Vers une esthétique du signal. Dynamiques du flou et libérations du code dans les arts filmiques (1990-2010)

par Bidhan Jacobs

Thèse de doctorat en Études cinématographiques et audiovisuelles

Sous la direction de Nicole Brenez.

Soutenue le 12-09-2014

à Paris 3 , dans le cadre de École doctorale Arts & médias (2009-2015 ; Paris) , en partenariat avec Institut de recherche sur le cinéma et l'audiovisuel (Paris) (équipe de recherche) et de Institut de Recherche sur le Cinéma et l'Audiovisuel / IRCAV (laboratoire) .

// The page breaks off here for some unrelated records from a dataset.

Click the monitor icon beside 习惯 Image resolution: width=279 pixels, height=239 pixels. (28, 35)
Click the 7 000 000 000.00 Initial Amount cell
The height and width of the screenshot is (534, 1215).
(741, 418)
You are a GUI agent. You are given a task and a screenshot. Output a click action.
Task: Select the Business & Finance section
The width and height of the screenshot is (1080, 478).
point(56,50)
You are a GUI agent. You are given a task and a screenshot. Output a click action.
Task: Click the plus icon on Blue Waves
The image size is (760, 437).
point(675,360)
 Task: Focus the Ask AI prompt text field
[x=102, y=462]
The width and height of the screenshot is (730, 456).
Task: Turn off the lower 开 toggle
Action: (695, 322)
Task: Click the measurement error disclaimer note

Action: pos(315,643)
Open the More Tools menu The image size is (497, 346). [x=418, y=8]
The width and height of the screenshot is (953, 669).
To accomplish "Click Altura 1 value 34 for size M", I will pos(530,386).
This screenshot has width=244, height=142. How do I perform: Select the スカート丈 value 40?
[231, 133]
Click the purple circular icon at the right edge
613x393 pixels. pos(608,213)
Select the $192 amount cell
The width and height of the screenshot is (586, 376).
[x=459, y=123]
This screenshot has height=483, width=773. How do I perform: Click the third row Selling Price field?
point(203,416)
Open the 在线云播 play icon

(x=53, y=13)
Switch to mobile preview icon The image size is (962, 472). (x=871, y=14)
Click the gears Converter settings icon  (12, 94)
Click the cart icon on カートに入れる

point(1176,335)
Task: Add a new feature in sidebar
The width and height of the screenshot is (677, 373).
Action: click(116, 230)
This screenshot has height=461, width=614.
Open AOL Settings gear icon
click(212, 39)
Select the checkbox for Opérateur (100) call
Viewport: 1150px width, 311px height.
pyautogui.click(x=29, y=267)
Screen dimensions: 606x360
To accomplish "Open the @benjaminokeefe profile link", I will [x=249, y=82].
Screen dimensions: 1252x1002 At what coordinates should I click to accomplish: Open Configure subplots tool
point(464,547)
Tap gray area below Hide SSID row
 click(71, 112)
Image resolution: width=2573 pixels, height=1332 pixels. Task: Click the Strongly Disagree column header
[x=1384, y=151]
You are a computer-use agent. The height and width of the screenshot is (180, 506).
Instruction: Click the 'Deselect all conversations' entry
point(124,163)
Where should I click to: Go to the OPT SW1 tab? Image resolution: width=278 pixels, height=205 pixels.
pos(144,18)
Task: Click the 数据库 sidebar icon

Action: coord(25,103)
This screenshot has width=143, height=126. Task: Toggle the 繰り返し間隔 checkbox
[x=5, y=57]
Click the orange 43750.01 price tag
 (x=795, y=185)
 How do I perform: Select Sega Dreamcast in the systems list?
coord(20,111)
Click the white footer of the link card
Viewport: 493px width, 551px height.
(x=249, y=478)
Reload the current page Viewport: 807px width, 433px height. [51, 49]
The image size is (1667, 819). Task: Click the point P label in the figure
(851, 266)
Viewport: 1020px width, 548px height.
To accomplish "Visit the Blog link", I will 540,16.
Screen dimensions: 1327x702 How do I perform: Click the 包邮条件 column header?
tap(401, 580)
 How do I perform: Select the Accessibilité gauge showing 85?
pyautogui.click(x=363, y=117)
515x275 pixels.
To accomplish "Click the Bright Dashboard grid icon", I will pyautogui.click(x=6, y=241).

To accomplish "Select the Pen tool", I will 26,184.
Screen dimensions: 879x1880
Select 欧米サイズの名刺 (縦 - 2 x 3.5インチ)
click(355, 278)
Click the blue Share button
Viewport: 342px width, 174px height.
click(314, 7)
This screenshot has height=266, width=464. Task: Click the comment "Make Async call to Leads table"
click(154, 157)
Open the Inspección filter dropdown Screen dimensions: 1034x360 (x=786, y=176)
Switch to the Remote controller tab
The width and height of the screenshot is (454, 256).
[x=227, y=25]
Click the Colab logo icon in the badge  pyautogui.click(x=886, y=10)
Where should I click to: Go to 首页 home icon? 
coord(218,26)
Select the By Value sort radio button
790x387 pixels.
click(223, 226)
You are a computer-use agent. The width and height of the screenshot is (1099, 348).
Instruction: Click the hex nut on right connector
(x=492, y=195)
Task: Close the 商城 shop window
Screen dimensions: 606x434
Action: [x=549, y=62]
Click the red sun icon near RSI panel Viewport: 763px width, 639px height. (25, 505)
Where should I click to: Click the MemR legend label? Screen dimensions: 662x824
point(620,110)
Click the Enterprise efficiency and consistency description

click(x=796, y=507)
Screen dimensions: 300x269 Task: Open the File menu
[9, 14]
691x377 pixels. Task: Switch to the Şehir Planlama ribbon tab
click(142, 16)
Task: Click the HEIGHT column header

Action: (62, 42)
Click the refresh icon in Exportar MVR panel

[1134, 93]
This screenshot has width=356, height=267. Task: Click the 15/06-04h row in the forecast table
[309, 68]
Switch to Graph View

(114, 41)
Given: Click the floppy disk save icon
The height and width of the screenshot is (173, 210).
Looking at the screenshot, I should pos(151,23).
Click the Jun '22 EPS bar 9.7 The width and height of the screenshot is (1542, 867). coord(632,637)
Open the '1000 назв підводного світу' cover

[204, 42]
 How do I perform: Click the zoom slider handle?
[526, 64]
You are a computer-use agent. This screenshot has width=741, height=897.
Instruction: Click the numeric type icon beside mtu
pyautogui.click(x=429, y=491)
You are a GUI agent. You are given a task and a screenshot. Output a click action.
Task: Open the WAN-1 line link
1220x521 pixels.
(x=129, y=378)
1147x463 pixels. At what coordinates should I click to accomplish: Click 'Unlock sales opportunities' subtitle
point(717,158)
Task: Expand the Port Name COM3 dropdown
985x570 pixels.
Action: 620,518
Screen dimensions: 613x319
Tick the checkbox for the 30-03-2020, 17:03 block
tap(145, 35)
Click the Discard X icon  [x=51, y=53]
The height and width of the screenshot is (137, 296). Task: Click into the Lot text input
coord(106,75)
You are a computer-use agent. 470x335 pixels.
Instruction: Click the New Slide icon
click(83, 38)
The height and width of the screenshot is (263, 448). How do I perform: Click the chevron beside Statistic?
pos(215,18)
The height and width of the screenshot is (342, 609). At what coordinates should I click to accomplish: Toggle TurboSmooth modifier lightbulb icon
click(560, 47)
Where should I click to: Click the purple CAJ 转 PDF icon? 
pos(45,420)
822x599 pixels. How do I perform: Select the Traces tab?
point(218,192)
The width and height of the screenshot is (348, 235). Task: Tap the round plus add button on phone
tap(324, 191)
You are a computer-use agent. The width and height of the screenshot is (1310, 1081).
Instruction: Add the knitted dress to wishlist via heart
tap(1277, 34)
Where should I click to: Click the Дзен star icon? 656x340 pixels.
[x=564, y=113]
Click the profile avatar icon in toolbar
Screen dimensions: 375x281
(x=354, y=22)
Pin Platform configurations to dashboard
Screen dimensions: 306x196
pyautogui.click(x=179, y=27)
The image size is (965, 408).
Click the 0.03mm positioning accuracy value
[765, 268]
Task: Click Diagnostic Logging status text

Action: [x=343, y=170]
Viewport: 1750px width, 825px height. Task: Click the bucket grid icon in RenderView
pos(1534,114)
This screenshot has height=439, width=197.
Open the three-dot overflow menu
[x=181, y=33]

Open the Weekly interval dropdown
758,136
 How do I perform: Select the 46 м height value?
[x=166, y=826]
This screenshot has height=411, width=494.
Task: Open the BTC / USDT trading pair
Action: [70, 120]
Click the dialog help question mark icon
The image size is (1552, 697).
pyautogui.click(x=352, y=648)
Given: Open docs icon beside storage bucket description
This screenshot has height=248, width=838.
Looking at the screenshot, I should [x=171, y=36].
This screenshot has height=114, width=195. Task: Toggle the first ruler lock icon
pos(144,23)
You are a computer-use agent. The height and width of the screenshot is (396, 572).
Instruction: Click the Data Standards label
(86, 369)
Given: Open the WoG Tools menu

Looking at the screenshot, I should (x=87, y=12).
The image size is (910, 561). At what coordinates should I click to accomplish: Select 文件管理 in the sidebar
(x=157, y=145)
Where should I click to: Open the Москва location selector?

Le président du jury était José Moure.

Le jury était composé de Nicole Brenez, José Moure, Antonio Somaini, Martin Barnier, Dominique Païni.


  • Résumé

    Au cours de la décennie 1990, l'introduction puis l’expansion accélérée du numérique par les industries techniques ont favorisé le développement dans les arts filmiques d’un courant critique spontané et collectif portant sur le signal. Nous élaborons une histoire des techniques et des formes esthétiques critiques du signal, en faisceaux de segments, selon une taxinomie qui prolonge le structuralisme matériologique des années 70 (Malcolm Le Grice, Peter Gidal, Paul Sharits, Anthony McCall). Cette histoire embrasse et met en perspective cinéma, vidéo et numérique, de manière à réorganiser nos conceptions distinctes de ces champs selon le domaine des sciences (duquel dépendent détection, codification et visualisation du signal). Nous proposons une histoire des techniques à rebours sous l’angle particulier de la computation du signal, processus systématique commun à l’ensemble des technologies filmiques et entendu comme un ensemble de règles opératoires propres à un traitement calculatoire de données. Dans la double tradition d’une part de Jean Epstein, Marcel L’Herbier ou Jean Renoir, et de l’autre du structuralisme expérimental (Paul Sharits, Malcolm Le Grice…), de nombreux artistes contemporains, tels Paolo Gioli, Philippe Grandrieux, Peter Tscherkassky, Marylène Negro, Leighton Pierce, Augustin Gimel, Jacques Perconte ou HC Gilje (pour n’en mentionner que quelques uns), ont élaboré une intelligence du signal grâce à deux entreprises critiques simultanées. La première, au registre du dispositif, conteste la technologie programmante et vise les libérations du code ; la seconde, au registre de l’image, conteste les normes de visualité et enrichit les palettes visuelles et sonores du flou. Nous tentons d’établir, formuler et organiser les logiques qui, traversant et déterminant la diversité des initiatives artistiques dont nous observons les spécificités et singularités, relèvent d’un même combat artistique contre la standardisation.

  • Titre traduit

    Towards an Aesthetic of Signal. Dynamics of Blur and Liberations of Code in the Filmic Arts (1990-2010)


  • Résumé

    During the 90s, with the introduction, then accelerated expansion of digital by the technical industries, has promoted the development of a spontaneous and collective critical current on the signal in the filmic arts. We develop a history of technics and critical aesthetic forms of signal, in beam segments, according to a taxinomy that extends the 70s’ materiologic structuralism (Malcolm le Grice, Peter Gidal, Paul Sharits, Anthony McCall). This history embrace film, video and digital, to reorganize our different conceptions of these fields according to the scientific viewpoint (which detection, codification and display of the signal depend on). We propose a backward technological history from the viewpoint of the signal computation, a systematic process common to all filmic technologies, and understood as a set of operating rules specific to computational data processing.In the double tradition, first of Jean Epstein, Marcel L'Herbier or Jean Renoir, on the other hand experimental structuralism (Paul Sharits, Malcolm Le Grice...), many contemporary artists such as Paolo Gioli, Philippe Grandrieux Peter Tscherkassky, Marylène Negro, Leighton Pierce, Augustin Gimel, Jacques Perconte or HC Gilje (just to mention a few) has developed a signal intelligence thanks to two simultaneous critical enterprises. The first, on the register of the apparatus, challenges the programming technology and aims the liberation of the code ; the second, on the register of the image, challenges the norms of the visuality and expand the visual and sound palettes of blur. We try to formulate and organize the logics which, crossing and determining the diversity of artistic initiatives whom we observe specificities and singularities, belong to the same artistic battle against standardization.